Record excerpts:
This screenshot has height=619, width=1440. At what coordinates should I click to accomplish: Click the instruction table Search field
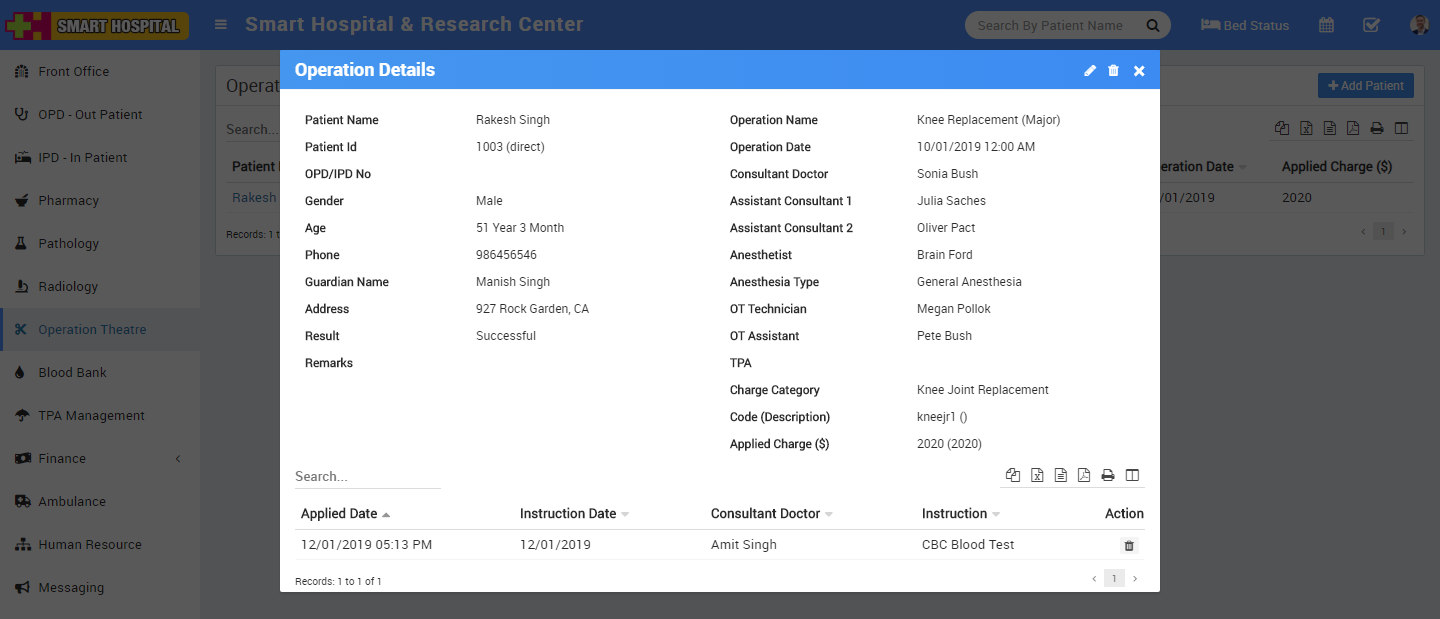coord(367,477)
--
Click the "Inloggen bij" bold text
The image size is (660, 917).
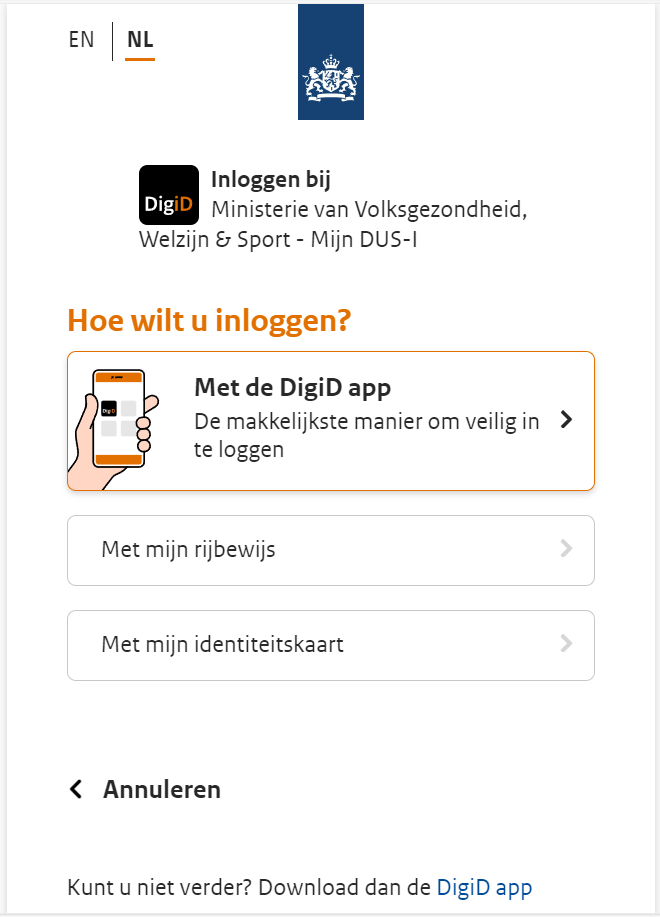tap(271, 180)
...
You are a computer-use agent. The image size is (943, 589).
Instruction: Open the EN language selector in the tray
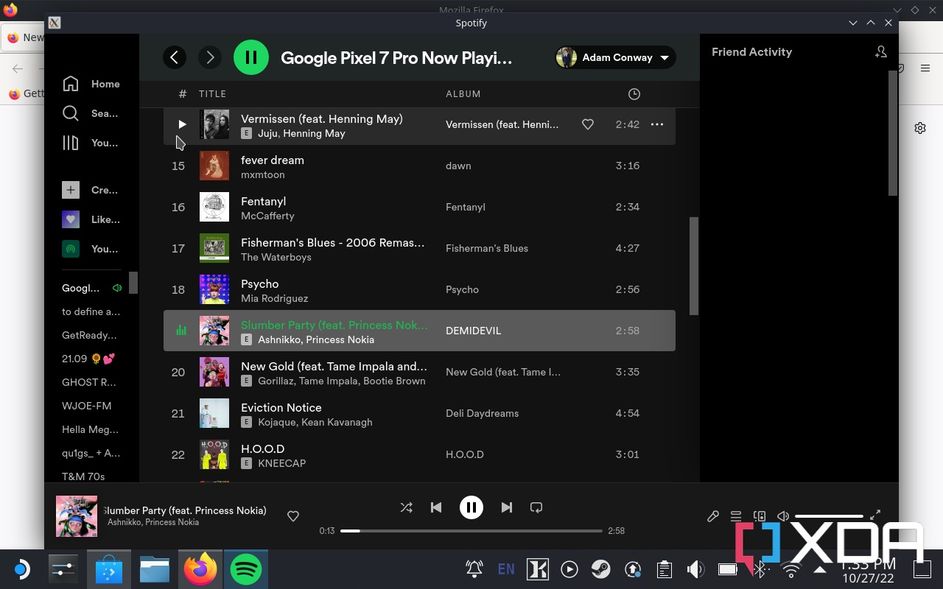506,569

Written exercise:
Show every line of the records above that contains the word "Click".

Reply to the exercise:
This screenshot has height=619, width=1440. At what coordinates should I click to accomplish: Click the instruction table Search field
Click the "Inloggen bij" bold text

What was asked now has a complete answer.